Now clearly there are times when we have direct responsibility through our church callings to minister to those who are under our stewardship. In those circumstances, we are charged to care for and look after them. Yet, even under those conditions, we don’t have the “cart-blanche” privilege to impose ourselves into others’ lives. We need to be careful that we give privacy to those who so desire. There is a fine line between caring and imposing. There is also a difference between showing concern and simply being curious. The latter is more on the level of “gossiping.” Most of us sense when others show concern and are just “inquisitive.” Many years ago,  Marvin J. Ashton said this:

“How damaging is a habit that permits… the sharing of malicious rumors! Gossip and caustic comments often create chains of contention. These chains may appear to be very small, but what misery and woe they can cause!” (“Shake Off the Chains with Which Ye Are Bound”, GC, Oct. 1986)

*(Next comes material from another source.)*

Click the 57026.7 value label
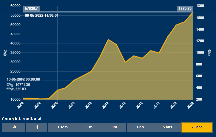The image size is (216, 137). (31, 8)
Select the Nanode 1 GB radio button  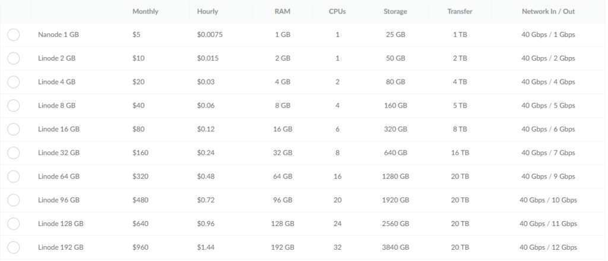pyautogui.click(x=13, y=34)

It is a beautiful thing to know you have been missed when you haven’t been at church for a while. However, at the same time, it is not such a wonderous feeling if you think you are being “questioned” as to your whereabouts upon your return. Being “missed” fosters a sense of love, while being “questioned” fosters the opposite.  It is our “business” to show love and concern for our “neighbor”. The scriptures teach us so. But it really is none of our business to simply inquire into others’ lives.

Showing genuine love for others is the way of the Lord. But when Jesus was presented with the adulteress, he didn’t ask her any details regarding her behavior. Not one question! He said, “…Neither do I condemn thee: go, and sin no more.” (John 8:11) Due to the nature of our lay ministry, we live in a very public church, but there are some things that all of us would rather keep within the confines of our families.  As far as I know, it is not against the commandments to be a private person. Let us be wise in how we conduct ourselves regarding the privacy of others. Some of our members are very private about the way they grieve. I once spoke with a member who temporarily stopped going to church, not because of loss of testimony, but because discussing their grief and sorrow with others was so painful that staying away felt better. Fortunately they recognized that separating oneself from the body of the saints can be spiritually dangerous and is not the way of the Lord. They have since returned.

All of us need someone to lean on from time to time. It is wonderful to have good loving members of the church available to help out when needed. But when we are the ones helping, remember, it is divine to care, but unwise to share; meaning, we shouldn’t share others’ confidences. May we remember the wise counsel that a good Bishop gave to my nephew! Let us be there for others in their time of need but may we have the wisdom to stay out of places in which we have no business.